Hint: The above problem can be solved by using the concept of the charging and discharging of the capacitor. The capacitor stores the electrical energy in the electric field. The energy stored depends on the capacitance and potential difference across the plates of the capacitors.

Complete step by step answer:
Let us consider the positively charged plate of the capacitor has the charge +q and negatively charged plate has charge-q. The potential difference across the plates is V and the capacitance of the capacitor is C.
The potential difference of the capacitor is given by the ratio of magnitude of the charge on one plate to capacitance of the capacitor. The formula for potential difference is given as,
$V = \dfrac{q}{C}$
Let us consider that in the charging of the capacitor the small charge dq moves between the plates due to potential difference. The work done to move this small charge is stored as the energy of the capacitor.
The work required to move the small charge is given as,
$dW = V \cdot dq......\left( 1 \right)$
Substitute $\dfrac{q}{C}$for V in the expression (1) to find the work.
$dW = \left( {\dfrac{q}{C}} \right)dq$
$\Rightarrow dW = \dfrac{1}{C}\left( {q \cdot dq} \right)$
Integrate the above expression to find energy stored in the capacitor.
$U = \dfrac{1}{C}\int\limits_0^q {q \cdot dq} $
$\Rightarrow U = \dfrac{1}{C}\left( {\dfrac{{{q^2}}}{2}} \right)_0^q$
$\Rightarrow U = \dfrac{1}{C}\left( {\dfrac{{{q^2}}}{2} - 0} \right)$
$\Rightarrow U = \dfrac{{{q^2}}}{{2C}}......\left( 2 \right)$
Substitute $\dfrac{q}{V}$ for C in the expression (2) to find the energy stored in terms of charge and potential difference of the capacitor.

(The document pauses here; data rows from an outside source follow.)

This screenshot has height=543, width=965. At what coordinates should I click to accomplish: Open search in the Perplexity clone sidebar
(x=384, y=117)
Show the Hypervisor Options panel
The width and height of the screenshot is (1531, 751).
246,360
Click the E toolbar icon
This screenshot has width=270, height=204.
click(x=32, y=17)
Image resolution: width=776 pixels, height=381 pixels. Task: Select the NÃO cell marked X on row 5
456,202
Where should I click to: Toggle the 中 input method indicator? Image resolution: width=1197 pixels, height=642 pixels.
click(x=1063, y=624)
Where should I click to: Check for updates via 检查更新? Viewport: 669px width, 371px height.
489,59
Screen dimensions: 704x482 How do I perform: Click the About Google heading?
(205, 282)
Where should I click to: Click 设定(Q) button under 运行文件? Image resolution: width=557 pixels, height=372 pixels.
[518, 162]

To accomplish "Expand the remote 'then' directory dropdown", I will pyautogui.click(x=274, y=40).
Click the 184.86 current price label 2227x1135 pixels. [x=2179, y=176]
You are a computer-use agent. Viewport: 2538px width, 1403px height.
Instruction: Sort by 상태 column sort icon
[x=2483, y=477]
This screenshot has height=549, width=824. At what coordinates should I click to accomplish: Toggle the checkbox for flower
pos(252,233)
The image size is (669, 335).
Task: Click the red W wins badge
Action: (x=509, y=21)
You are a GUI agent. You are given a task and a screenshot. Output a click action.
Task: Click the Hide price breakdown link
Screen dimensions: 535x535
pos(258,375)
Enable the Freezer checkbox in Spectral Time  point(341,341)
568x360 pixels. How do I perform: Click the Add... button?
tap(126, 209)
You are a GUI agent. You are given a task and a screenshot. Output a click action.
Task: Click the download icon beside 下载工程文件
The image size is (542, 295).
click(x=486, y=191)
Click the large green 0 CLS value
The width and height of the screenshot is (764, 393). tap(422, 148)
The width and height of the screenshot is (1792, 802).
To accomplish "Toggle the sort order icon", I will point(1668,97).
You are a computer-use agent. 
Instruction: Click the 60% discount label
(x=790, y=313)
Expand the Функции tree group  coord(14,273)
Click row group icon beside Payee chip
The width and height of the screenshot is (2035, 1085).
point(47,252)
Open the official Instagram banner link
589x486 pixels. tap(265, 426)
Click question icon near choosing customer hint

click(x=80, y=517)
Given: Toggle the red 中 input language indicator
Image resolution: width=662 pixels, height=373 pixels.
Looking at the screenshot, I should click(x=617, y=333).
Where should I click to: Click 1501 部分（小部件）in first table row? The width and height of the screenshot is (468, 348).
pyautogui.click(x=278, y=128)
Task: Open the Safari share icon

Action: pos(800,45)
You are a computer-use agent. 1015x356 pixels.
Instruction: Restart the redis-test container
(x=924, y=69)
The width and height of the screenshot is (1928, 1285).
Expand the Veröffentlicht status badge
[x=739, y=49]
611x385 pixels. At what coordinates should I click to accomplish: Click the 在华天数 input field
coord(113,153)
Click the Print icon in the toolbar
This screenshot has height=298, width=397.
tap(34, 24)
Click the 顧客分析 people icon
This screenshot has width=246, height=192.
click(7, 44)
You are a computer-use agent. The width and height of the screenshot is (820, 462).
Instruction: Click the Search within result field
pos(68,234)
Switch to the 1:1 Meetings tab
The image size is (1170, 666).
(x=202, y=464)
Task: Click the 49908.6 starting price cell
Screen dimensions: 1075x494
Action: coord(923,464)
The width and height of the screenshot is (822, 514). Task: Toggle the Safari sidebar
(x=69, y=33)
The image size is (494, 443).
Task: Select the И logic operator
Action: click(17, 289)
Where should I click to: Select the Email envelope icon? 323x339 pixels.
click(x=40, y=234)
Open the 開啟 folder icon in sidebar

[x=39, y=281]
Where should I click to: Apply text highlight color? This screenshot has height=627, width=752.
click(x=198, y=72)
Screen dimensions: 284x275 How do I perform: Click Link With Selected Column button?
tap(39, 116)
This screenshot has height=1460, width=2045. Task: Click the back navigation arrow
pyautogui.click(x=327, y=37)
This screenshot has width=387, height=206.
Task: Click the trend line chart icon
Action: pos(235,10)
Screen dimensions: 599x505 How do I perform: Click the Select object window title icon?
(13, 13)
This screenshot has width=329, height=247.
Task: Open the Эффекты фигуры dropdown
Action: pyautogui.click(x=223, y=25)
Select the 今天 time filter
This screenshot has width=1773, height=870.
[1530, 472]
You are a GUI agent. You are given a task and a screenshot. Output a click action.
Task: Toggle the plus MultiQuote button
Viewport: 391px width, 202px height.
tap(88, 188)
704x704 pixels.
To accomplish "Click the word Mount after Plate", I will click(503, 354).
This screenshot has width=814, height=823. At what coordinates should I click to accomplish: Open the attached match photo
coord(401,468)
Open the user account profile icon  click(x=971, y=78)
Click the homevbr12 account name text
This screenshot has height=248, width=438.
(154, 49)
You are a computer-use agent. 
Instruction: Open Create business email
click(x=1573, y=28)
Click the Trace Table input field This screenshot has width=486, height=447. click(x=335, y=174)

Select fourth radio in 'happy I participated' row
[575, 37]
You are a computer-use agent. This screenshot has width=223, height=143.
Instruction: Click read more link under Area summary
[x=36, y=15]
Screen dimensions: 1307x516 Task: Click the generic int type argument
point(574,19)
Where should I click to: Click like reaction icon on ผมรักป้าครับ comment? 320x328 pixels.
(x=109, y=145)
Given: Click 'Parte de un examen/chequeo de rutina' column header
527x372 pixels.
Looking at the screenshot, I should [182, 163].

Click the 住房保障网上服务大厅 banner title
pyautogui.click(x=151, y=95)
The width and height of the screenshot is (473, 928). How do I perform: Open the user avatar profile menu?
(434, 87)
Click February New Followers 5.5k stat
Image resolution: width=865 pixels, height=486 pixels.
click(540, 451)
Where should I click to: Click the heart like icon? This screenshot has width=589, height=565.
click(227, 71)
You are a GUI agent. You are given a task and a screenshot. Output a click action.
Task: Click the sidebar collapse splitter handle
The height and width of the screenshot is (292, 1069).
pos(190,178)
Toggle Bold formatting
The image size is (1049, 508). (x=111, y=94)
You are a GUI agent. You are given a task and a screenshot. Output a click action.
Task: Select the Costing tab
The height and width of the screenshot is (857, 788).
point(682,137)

$U = \dfrac{{{q^2}}}{{2\left( {\dfrac{q}{V}} \right)}}$
$\Rightarrow U = \dfrac{{{q^2}V}}{{2q}}$
$\Rightarrow U = \dfrac{1}{2}qV$
The above expression shows that the energy stored in the capacitor depends on the charge and potential difference of the capacitor.
Whenever the charge is shared by one conductor to another conductor then potential difference is also shared to another conductor. The charge and potential difference is reduced due to sharing with other conductors and loss of energy of the first conductor occurs.
Thus, the expression for energy stored in a capacitor is given as $\dfrac{1}{2}qV$ and loss of energy of conductor occurs due to the sharing of the charge.

Note: The capacitance of the capacitor depends on the area of the plates, distance between the plates and dielectric constant of the medium between the plates of the capacitors. If the capacitance of the capacitor is high then it can store a high amount of the electrical energy.